> [Required task]: Render the entries below as a JSON list of strings, with one string for each line and no strings for blank lines.
● ● ● ● ● ● ●
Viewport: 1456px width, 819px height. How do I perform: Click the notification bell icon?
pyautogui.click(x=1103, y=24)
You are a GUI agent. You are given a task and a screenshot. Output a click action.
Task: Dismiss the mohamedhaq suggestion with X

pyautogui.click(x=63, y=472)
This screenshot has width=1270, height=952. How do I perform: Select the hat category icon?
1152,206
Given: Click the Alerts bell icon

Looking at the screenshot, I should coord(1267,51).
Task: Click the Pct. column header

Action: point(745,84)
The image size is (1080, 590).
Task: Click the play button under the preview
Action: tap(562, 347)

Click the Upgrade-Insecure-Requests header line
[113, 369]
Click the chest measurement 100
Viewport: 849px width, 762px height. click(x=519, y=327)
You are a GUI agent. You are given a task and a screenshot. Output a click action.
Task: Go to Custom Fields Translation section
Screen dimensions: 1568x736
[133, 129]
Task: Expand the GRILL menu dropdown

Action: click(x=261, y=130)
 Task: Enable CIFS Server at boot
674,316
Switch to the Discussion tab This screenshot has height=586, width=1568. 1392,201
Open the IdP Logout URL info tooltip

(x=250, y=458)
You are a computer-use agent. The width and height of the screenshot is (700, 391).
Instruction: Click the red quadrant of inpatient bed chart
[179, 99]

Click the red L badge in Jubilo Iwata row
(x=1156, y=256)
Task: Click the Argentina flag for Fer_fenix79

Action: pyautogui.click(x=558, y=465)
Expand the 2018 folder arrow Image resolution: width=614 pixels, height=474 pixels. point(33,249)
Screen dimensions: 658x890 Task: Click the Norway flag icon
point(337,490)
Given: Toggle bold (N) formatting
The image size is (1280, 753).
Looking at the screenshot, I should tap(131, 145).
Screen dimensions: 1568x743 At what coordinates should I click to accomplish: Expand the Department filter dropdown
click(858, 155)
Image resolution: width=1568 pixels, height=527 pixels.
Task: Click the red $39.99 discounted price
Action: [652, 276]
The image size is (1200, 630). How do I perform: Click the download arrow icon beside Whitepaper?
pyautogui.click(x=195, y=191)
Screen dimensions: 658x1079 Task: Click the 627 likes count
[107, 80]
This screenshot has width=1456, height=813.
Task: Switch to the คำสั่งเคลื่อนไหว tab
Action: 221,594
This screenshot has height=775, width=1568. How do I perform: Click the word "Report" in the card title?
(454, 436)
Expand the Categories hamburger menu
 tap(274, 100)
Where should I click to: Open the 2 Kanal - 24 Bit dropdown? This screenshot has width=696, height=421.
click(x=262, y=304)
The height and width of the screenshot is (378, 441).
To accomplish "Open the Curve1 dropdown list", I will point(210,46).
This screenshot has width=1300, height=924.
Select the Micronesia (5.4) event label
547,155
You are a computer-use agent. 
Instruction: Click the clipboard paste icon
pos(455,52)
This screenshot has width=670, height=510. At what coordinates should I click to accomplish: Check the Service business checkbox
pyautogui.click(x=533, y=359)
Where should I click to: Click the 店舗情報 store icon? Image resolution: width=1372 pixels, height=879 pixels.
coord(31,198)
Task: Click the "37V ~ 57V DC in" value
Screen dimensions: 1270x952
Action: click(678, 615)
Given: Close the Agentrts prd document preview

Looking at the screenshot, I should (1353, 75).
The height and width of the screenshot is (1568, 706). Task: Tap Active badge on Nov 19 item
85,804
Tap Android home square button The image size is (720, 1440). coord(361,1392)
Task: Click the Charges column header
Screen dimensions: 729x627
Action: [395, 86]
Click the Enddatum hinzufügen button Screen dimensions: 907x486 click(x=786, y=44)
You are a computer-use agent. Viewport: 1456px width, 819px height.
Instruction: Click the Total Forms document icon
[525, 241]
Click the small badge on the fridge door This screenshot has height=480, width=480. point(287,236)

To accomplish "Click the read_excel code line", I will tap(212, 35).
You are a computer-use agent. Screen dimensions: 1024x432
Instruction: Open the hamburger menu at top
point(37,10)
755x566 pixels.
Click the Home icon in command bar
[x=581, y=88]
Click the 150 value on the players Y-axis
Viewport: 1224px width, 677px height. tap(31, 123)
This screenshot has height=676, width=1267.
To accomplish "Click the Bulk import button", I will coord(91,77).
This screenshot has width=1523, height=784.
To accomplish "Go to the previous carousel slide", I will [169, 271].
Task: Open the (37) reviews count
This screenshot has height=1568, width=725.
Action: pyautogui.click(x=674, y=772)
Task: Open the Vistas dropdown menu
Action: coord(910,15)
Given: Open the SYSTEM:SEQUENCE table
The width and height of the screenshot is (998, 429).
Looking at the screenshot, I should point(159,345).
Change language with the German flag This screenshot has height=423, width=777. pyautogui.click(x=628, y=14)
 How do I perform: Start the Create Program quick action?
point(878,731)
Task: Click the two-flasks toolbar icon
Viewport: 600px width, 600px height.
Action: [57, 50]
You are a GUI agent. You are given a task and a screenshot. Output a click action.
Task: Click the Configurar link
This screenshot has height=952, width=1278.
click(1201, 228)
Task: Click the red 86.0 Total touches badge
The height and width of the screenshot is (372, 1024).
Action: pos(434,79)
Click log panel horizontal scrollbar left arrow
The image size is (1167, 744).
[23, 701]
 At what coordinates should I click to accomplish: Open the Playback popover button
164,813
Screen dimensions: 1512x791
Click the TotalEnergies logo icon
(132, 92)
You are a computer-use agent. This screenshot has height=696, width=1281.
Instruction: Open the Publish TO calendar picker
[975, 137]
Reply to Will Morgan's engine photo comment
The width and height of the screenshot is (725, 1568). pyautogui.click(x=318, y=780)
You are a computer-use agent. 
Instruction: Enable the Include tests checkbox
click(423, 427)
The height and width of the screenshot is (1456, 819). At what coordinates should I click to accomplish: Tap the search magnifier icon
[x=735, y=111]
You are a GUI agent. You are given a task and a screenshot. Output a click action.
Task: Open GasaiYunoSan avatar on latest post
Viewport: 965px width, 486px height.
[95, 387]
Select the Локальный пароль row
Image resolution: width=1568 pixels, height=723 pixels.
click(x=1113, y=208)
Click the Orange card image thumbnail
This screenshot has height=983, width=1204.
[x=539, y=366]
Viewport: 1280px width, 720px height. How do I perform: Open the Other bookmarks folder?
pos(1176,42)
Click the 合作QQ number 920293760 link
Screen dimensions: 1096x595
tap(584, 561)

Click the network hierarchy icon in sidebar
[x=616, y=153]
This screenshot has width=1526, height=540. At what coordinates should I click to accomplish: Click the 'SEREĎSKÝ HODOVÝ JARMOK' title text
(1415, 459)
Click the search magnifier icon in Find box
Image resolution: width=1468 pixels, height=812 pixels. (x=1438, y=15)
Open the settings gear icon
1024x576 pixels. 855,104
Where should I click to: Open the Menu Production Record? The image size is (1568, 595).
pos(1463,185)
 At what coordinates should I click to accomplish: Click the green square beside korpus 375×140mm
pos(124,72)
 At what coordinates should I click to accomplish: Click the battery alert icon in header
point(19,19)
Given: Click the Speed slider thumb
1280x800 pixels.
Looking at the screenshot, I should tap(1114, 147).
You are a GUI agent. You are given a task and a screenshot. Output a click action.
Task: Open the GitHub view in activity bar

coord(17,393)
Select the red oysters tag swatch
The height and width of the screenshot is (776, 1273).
● ● ● ● ● ● ●
> [The output]:
[
  "Viewport: 1456px width, 819px height. How do I perform: Click the notification bell icon?",
  "pyautogui.click(x=1103, y=24)",
  "You are a GUI agent. You are given a task and a screenshot. Output a click action.",
  "Task: Dismiss the mohamedhaq suggestion with X",
  "pyautogui.click(x=63, y=472)",
  "This screenshot has width=1270, height=952. How do I perform: Select the hat category icon?",
  "1152,206",
  "Given: Click the Alerts bell icon",
  "Looking at the screenshot, I should coord(1267,51).",
  "Task: Click the Pct. column header",
  "Action: point(745,84)",
  "The image size is (1080, 590).",
  "Task: Click the play button under the preview",
  "Action: tap(562, 347)",
  "Click the Upgrade-Insecure-Requests header line",
  "[113, 369]",
  "Click the chest measurement 100",
  "Viewport: 849px width, 762px height. click(x=519, y=327)",
  "You are a GUI agent. You are given a task and a screenshot. Output a click action.",
  "Task: Go to Custom Fields Translation section",
  "Screen dimensions: 1568x736",
  "[133, 129]",
  "Task: Expand the GRILL menu dropdown",
  "Action: click(x=261, y=130)",
  " Task: Enable CIFS Server at boot",
  "674,316",
  "Switch to the Discussion tab This screenshot has height=586, width=1568. 1392,201",
  "Open the IdP Logout URL info tooltip",
  "(x=250, y=458)",
  "You are a computer-use agent. The width and height of the screenshot is (700, 391).",
  "Instruction: Click the red quadrant of inpatient bed chart",
  "[179, 99]",
  "Click the red L badge in Jubilo Iwata row",
  "(x=1156, y=256)",
  "Task: Click the Argentina flag for Fer_fenix79",
  "Action: pyautogui.click(x=558, y=465)",
  "Expand the 2018 folder arrow Image resolution: width=614 pixels, height=474 pixels. point(33,249)",
  "Screen dimensions: 658x890 Task: Click the Norway flag icon",
  "point(337,490)",
  "Given: Toggle bold (N) formatting",
  "The image size is (1280, 753).",
  "Looking at the screenshot, I should tap(131, 145).",
  "Screen dimensions: 1568x743 At what coordinates should I click to accomplish: Expand the Department filter dropdown",
  "click(858, 155)",
  "Image resolution: width=1568 pixels, height=527 pixels.",
  "Task: Click the red $39.99 discounted price",
  "Action: [652, 276]",
  "The image size is (1200, 630). How do I perform: Click the download arrow icon beside Whitepaper?",
  "pyautogui.click(x=195, y=191)",
  "Screen dimensions: 658x1079 Task: Click the 627 likes count",
  "[107, 80]",
  "This screenshot has width=1456, height=813.",
  "Task: Switch to the คำสั่งเคลื่อนไหว tab",
  "Action: 221,594",
  "This screenshot has height=775, width=1568. How do I perform: Click the word \"Report\" in the card title?",
  "(454, 436)",
  "Expand the Categories hamburger menu",
  " tap(274, 100)",
  "Where should I click to: Open the 2 Kanal - 24 Bit dropdown? This screenshot has width=696, height=421.",
  "click(x=262, y=304)",
  "The height and width of the screenshot is (378, 441).",
  "To accomplish \"Open the Curve1 dropdown list\", I will point(210,46).",
  "This screenshot has width=1300, height=924.",
  "Select the Micronesia (5.4) event label",
  "547,155",
  "You are a computer-use agent. ",
  "Instruction: Click the clipboard paste icon",
  "pos(455,52)",
  "This screenshot has width=670, height=510. At what coordinates should I click to accomplish: Check the Service business checkbox",
  "pyautogui.click(x=533, y=359)",
  "Where should I click to: Click the 店舗情報 store icon? Image resolution: width=1372 pixels, height=879 pixels.",
  "coord(31,198)",
  "Task: Click the \"37V ~ 57V DC in\" value",
  "Screen dimensions: 1270x952",
  "Action: click(678, 615)",
  "Given: Close the Agentrts prd document preview",
  "Looking at the screenshot, I should (1353, 75).",
  "The height and width of the screenshot is (1568, 706). Task: Tap Active badge on Nov 19 item",
  "85,804",
  "Tap Android home square button The image size is (720, 1440). coord(361,1392)",
  "Task: Click the Charges column header",
  "Screen dimensions: 729x627",
  "Action: [395, 86]",
  "Click the Enddatum hinzufügen button Screen dimensions: 907x486 click(x=786, y=44)",
  "You are a computer-use agent. Viewport: 1456px width, 819px height.",
  "Instruction: Click the Total Forms document icon",
  "[525, 241]",
  "Click the small badge on the fridge door This screenshot has height=480, width=480. point(287,236)",
  "To accomplish \"Click the read_excel code line\", I will tap(212, 35).",
  "You are a computer-use agent. Screen dimensions: 1024x432",
  "Instruction: Open the hamburger menu at top",
  "point(37,10)",
  "755x566 pixels.",
  "Click the Home icon in command bar",
  "[x=581, y=88]",
  "Click the 150 value on the players Y-axis",
  "Viewport: 1224px width, 677px height. tap(31, 123)",
  "This screenshot has height=676, width=1267.",
  "To accomplish \"Click the Bulk import button\", I will coord(91,77).",
  "This screenshot has width=1523, height=784.",
  "To accomplish \"Go to the previous carousel slide\", I will [169, 271].",
  "Task: Open the (37) reviews count",
  "This screenshot has height=1568, width=725.",
  "Action: pyautogui.click(x=674, y=772)",
  "Task: Open the Vistas dropdown menu",
  "Action: coord(910,15)",
  "Given: Open the SYSTEM:SEQUENCE table",
  "The width and height of the screenshot is (998, 429).",
  "Looking at the screenshot, I should point(159,345).",
  "Change language with the German flag This screenshot has height=423, width=777. pyautogui.click(x=628, y=14)",
  " How do I perform: Start the Create Program quick action?",
  "point(878,731)",
  "Task: Click the two-flasks toolbar icon",
  "Viewport: 600px width, 600px height.",
  "Action: [57, 50]",
  "You are a GUI agent. You are given a task and a screenshot. Output a click action.",
  "Task: Click the Configurar link",
  "This screenshot has height=952, width=1278.",
  "click(1201, 228)",
  "Task: Click the red 86.0 Total touches badge",
  "The height and width of the screenshot is (372, 1024).",
  "Action: pos(434,79)",
  "Click log panel horizontal scrollbar left arrow",
  "The image size is (1167, 744).",
  "[23, 701]",
  " At what coordinates should I click to accomplish: Open the Playback popover button",
  "164,813",
  "Screen dimensions: 1512x791",
  "Click the TotalEnergies logo icon",
  "(132, 92)",
  "You are a computer-use agent. This screenshot has height=696, width=1281.",
  "Instruction: Open the Publish TO calendar picker",
  "[975, 137]",
  "Reply to Will Morgan's engine photo comment",
  "The width and height of the screenshot is (725, 1568). pyautogui.click(x=318, y=780)",
  "You are a computer-use agent. ",
  "Instruction: Enable the Include tests checkbox",
  "click(423, 427)",
  "The height and width of the screenshot is (1456, 819). At what coordinates should I click to accomplish: Tap the search magnifier icon",
  "[x=735, y=111]",
  "You are a GUI agent. You are given a task and a screenshot. Output a click action.",
  "Task: Open GasaiYunoSan avatar on latest post",
  "Viewport: 965px width, 486px height.",
  "[95, 387]",
  "Select the Локальный пароль row",
  "Image resolution: width=1568 pixels, height=723 pixels.",
  "click(x=1113, y=208)",
  "Click the Orange card image thumbnail",
  "This screenshot has height=983, width=1204.",
  "[x=539, y=366]",
  "Viewport: 1280px width, 720px height. How do I perform: Open the Other bookmarks folder?",
  "pos(1176,42)",
  "Click the 合作QQ number 920293760 link",
  "Screen dimensions: 1096x595",
  "tap(584, 561)",
  "Click the network hierarchy icon in sidebar",
  "[x=616, y=153]",
  "This screenshot has width=1526, height=540. At what coordinates should I click to accomplish: Click the 'SEREĎSKÝ HODOVÝ JARMOK' title text",
  "(1415, 459)",
  "Click the search magnifier icon in Find box",
  "Image resolution: width=1468 pixels, height=812 pixels. (x=1438, y=15)",
  "Open the settings gear icon",
  "1024x576 pixels. 855,104",
  "Where should I click to: Open the Menu Production Record? The image size is (1568, 595).",
  "pos(1463,185)",
  " At what coordinates should I click to accomplish: Click the green square beside korpus 375×140mm",
  "pos(124,72)",
  " At what coordinates should I click to accomplish: Click the battery alert icon in header",
  "point(19,19)",
  "Given: Click the Speed slider thumb",
  "1280x800 pixels.",
  "Looking at the screenshot, I should tap(1114, 147).",
  "You are a GUI agent. You are given a task and a screenshot. Output a click action.",
  "Task: Open the GitHub view in activity bar",
  "coord(17,393)",
  "Select the red oysters tag swatch",
  "The height and width of the screenshot is (776, 1273)."
]